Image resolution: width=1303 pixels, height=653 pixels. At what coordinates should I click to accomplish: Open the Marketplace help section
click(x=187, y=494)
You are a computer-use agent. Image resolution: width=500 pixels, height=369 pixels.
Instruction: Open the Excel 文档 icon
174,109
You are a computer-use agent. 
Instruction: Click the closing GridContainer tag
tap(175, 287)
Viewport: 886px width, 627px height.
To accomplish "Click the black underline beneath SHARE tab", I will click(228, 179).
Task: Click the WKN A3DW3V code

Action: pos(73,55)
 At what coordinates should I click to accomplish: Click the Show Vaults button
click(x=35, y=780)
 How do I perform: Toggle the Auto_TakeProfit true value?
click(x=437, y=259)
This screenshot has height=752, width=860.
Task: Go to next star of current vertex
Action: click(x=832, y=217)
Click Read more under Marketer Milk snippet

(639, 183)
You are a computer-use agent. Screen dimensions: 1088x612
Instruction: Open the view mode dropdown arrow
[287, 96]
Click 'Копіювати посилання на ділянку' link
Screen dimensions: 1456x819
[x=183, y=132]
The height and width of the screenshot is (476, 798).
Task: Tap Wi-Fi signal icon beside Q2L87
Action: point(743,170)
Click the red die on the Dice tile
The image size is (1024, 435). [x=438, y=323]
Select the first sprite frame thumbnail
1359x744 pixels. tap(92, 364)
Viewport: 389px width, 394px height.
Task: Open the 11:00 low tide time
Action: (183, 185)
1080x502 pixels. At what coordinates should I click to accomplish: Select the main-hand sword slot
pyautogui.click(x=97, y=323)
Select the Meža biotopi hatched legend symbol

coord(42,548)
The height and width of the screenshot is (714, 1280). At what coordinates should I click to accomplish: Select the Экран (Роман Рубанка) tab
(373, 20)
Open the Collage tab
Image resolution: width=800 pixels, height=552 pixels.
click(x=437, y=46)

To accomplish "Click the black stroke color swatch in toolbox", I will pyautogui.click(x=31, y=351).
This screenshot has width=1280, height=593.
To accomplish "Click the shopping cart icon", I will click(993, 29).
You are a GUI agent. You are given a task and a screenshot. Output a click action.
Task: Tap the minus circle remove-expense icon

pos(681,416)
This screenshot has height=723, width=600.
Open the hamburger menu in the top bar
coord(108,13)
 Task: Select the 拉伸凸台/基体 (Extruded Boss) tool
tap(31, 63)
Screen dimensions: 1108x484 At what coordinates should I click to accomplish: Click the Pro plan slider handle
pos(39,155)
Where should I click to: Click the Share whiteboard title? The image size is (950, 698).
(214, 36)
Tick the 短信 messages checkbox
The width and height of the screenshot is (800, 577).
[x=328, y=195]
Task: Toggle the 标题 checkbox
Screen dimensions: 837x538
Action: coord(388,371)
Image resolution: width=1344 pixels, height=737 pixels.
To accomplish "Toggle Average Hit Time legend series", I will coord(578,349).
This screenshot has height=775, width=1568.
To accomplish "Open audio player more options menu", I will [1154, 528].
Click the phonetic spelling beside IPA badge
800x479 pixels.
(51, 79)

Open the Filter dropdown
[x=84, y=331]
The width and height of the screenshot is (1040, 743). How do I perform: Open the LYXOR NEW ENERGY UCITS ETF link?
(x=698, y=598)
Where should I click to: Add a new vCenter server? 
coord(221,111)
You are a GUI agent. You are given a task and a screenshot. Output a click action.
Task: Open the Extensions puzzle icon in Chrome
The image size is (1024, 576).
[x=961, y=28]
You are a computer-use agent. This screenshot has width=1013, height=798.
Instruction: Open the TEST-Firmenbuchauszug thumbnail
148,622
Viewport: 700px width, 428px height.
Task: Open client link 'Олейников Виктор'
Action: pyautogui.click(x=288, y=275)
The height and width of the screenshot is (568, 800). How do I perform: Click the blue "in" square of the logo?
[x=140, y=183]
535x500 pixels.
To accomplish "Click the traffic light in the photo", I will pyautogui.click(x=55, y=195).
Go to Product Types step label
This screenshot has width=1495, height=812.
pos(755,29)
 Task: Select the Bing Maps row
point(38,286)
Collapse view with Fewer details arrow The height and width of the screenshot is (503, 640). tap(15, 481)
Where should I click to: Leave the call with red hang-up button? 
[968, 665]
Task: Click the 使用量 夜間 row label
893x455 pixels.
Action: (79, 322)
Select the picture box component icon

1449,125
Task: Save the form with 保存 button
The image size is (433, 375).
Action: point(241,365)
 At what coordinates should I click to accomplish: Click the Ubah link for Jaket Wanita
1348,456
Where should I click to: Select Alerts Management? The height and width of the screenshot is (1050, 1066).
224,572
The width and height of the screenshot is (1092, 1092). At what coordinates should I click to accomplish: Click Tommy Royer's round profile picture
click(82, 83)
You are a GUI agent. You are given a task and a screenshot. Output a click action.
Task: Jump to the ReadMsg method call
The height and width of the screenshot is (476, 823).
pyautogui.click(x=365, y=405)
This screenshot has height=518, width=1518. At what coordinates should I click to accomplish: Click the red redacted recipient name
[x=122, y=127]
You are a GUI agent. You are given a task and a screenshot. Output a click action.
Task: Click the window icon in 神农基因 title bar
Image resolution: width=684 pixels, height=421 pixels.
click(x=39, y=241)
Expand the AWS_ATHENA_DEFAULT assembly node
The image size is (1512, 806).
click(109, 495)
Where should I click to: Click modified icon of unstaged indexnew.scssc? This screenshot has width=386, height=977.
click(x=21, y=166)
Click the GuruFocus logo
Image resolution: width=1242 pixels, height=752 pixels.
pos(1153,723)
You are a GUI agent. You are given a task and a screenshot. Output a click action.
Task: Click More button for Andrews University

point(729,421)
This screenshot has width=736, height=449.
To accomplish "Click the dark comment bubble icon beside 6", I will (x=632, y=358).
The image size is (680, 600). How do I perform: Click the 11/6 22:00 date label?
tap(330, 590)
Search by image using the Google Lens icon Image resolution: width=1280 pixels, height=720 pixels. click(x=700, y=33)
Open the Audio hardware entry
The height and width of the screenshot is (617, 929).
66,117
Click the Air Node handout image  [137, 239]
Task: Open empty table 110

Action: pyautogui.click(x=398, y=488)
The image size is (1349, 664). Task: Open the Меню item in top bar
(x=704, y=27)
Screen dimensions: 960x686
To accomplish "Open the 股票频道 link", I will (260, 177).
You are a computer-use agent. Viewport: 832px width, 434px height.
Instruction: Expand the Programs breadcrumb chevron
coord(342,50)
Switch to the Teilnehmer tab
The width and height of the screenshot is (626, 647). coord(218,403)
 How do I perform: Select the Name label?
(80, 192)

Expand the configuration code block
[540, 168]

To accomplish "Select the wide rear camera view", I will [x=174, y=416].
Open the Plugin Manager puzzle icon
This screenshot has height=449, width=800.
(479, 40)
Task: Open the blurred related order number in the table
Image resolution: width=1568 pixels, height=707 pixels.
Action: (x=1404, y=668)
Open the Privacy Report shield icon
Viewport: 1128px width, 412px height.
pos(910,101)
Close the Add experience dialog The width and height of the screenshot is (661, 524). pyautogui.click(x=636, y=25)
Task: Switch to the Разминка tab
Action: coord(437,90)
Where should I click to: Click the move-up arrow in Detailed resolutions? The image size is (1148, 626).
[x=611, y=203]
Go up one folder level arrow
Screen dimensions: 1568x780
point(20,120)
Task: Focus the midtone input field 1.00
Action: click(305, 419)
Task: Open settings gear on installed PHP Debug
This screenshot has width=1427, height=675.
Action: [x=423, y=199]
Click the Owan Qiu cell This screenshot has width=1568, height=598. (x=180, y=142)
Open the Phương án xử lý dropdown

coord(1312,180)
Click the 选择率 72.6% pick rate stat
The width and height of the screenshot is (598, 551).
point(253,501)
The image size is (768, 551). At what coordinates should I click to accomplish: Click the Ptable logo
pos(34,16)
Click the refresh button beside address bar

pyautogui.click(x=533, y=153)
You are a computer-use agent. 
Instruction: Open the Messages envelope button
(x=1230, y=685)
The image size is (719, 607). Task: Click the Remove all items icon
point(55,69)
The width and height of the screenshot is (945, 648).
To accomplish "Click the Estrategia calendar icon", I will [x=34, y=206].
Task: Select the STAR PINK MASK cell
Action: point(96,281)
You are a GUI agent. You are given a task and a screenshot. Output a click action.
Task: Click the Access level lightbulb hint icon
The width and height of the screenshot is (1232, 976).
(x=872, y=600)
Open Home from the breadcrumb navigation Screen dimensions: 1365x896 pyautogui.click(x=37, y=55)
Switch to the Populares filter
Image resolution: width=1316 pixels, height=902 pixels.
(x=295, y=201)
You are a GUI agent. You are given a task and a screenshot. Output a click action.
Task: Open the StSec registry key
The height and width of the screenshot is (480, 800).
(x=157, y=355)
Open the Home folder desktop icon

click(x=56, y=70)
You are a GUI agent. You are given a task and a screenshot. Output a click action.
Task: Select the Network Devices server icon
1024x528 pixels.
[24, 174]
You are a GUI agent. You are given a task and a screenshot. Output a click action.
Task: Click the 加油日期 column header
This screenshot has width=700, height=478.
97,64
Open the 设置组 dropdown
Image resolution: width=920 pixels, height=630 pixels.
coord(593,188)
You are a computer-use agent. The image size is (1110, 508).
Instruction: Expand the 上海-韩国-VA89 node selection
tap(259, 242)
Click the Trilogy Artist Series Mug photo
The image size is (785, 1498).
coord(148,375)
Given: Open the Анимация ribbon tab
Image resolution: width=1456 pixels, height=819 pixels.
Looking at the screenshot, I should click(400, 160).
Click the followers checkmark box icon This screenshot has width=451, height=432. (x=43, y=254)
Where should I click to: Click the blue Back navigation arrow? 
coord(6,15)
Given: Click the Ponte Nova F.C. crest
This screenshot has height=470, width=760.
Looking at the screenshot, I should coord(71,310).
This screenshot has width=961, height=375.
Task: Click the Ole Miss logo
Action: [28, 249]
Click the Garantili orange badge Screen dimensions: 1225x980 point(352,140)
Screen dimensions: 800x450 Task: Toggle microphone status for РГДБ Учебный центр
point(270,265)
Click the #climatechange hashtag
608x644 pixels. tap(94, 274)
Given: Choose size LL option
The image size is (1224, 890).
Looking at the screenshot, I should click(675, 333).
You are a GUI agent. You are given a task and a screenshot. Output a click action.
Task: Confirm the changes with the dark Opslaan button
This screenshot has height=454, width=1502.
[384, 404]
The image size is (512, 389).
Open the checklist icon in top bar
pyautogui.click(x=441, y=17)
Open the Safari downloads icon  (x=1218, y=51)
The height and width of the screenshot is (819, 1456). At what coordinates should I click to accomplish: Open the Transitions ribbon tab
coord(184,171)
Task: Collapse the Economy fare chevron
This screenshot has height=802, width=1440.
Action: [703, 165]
········
TASK: Set each line down exactly, starting with the one that contains "The height and width of the screenshot is (819, 1456)." and ending with the last line of the listing; add nothing else.

TASK SOLUTION:
The height and width of the screenshot is (819, 1456). At what coordinates should I click to accomplish: Open the Transitions ribbon tab
coord(184,171)
Task: Collapse the Economy fare chevron
This screenshot has height=802, width=1440.
Action: [703, 165]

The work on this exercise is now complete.